== WORK INSTRUCTION 1 ==
In the passage about Ernie's war coverage, what subject had Ernie covered before arriving in North Africa?
== WORK INSTRUCTION 2 ==
Pick up the passage about Ernie's war coverage from its last sentence and carry it forward.

== SOURCE PASSAGE ==
<<<<

Postby take5_d_shorterer » 04 Dec 2017, 00:26

Not only animals.

Mr. TOBIN: This is shortly after Ernie had arrived in North Africa, which is really his first involvement in the American part of the war, late 1942, early 1943. And Ernie had covered aviation before, so he was comfortable with pilots and flyers and flight mechanics. And so one of the first things that he does is go with an Air Corps outfit and hang out at this airfield in Algeria. And so he's describing this scene, and I'll read just a little scene-setter and then jump to some words of his.

>>>>

== INFORMATION SUPPLIED ==
<<<<

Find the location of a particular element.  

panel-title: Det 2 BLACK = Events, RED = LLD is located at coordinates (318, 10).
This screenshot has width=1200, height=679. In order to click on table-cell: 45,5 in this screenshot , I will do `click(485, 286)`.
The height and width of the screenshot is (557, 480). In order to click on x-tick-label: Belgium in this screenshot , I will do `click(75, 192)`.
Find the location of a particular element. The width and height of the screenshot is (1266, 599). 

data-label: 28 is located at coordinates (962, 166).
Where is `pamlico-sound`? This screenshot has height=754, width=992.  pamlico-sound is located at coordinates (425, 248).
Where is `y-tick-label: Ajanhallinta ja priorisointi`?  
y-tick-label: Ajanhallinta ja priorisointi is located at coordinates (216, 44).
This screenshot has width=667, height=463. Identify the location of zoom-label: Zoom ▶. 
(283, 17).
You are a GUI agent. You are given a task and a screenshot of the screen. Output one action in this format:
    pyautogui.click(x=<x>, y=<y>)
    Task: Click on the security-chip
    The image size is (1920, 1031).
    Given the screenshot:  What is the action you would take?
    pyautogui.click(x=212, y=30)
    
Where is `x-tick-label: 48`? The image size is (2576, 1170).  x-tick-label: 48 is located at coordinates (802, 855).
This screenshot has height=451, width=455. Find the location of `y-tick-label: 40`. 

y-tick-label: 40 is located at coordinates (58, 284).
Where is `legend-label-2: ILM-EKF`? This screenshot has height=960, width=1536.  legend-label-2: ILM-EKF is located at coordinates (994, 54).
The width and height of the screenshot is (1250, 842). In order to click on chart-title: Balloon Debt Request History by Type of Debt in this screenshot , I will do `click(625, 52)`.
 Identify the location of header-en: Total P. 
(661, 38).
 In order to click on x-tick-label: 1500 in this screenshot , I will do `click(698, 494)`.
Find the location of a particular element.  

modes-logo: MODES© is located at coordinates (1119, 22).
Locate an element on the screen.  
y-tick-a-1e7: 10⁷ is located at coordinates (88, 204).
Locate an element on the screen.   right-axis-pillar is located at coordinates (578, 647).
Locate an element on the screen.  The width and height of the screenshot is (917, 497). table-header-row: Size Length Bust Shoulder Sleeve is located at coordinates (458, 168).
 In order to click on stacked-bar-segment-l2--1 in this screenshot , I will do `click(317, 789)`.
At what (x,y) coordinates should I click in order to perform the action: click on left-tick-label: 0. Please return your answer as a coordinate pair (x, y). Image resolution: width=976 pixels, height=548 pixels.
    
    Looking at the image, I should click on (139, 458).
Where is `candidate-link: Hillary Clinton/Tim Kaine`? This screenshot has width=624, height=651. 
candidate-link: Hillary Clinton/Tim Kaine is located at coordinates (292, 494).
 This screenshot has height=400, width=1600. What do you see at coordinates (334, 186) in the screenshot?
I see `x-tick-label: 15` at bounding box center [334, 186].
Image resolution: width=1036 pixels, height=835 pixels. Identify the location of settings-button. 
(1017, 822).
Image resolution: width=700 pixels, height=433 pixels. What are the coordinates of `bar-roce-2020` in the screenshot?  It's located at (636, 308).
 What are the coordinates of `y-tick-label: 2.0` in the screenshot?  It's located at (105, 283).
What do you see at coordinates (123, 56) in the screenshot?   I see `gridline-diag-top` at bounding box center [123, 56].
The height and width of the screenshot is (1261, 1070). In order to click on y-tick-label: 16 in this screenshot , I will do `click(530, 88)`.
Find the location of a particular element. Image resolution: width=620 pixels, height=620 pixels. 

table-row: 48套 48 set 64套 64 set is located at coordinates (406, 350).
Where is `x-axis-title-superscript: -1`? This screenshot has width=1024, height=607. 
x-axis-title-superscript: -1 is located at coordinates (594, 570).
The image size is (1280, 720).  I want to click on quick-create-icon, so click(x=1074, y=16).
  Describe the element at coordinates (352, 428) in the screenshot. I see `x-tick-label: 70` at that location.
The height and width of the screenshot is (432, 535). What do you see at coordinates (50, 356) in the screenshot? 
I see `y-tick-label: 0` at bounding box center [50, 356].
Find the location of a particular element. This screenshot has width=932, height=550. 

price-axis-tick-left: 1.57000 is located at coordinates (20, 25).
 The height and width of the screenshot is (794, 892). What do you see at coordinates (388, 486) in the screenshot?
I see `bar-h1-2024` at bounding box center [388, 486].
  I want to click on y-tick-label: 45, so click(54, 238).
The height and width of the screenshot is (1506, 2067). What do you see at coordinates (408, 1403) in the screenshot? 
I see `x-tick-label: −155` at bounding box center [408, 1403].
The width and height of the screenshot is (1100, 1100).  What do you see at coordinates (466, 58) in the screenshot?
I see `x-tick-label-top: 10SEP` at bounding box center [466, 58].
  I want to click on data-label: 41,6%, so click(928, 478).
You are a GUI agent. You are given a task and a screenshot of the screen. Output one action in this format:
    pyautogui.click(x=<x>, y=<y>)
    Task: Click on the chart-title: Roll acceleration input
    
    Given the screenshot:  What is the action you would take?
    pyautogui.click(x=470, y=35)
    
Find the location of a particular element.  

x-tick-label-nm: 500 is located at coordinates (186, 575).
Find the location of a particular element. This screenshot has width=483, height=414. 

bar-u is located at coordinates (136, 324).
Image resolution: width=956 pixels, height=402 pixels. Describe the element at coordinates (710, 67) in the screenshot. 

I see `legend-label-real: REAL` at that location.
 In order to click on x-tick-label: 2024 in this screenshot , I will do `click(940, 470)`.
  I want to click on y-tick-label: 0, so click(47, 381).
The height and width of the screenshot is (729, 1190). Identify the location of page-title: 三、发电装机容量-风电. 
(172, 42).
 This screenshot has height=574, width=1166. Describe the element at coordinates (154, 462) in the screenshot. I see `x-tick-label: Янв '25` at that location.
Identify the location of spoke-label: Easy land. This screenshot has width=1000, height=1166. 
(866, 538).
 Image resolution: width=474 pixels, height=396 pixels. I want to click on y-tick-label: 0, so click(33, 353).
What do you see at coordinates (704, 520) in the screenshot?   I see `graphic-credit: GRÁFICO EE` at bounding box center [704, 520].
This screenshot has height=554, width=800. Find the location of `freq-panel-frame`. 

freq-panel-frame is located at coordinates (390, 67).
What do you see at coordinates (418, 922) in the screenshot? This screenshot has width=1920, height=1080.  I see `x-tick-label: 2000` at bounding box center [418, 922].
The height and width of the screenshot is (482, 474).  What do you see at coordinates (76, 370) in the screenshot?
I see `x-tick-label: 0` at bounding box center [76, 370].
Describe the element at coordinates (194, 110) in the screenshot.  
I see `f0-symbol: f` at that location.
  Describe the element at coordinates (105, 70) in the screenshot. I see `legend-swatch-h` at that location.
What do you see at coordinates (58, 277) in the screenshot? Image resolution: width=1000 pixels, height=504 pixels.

>>>>

== WRITTEN RESPONSE 1 ==
Aviation.

== WRITTEN RESPONSE 2 ==
(Reading) 'It was late afternoon at our desert airdrome. The sun was lazy, the air was warm and a faint haze of propeller dust hung over the field, giving it softness. We had already seen death that afternoon, for one of the returning Fortresses had released a red flare over the field. And I had stood with others beneath the great plane as they handed its dead pilot, head downward, through the escape hatch onto a stretcher. The faces of his crew were grave, and nobody talked very much. One man clutched a leather cap with blood on it; the pilot's hands were very white. Everybody knew the pilot. He was so young a couple of hours ago. The war came inside us then, and we felt it deeply.'

Then Ernie describes a group of Flying Fortresses that had been out on a mission and were coming back. Most of them had made it back to the field, but one was still missing. And they wait, really, for several hours, then they give up the plane for lost. And then all of a sudden, there's a flare seen on the horizon and they realize that it's that last Fortress coming back to the field, but very slowly.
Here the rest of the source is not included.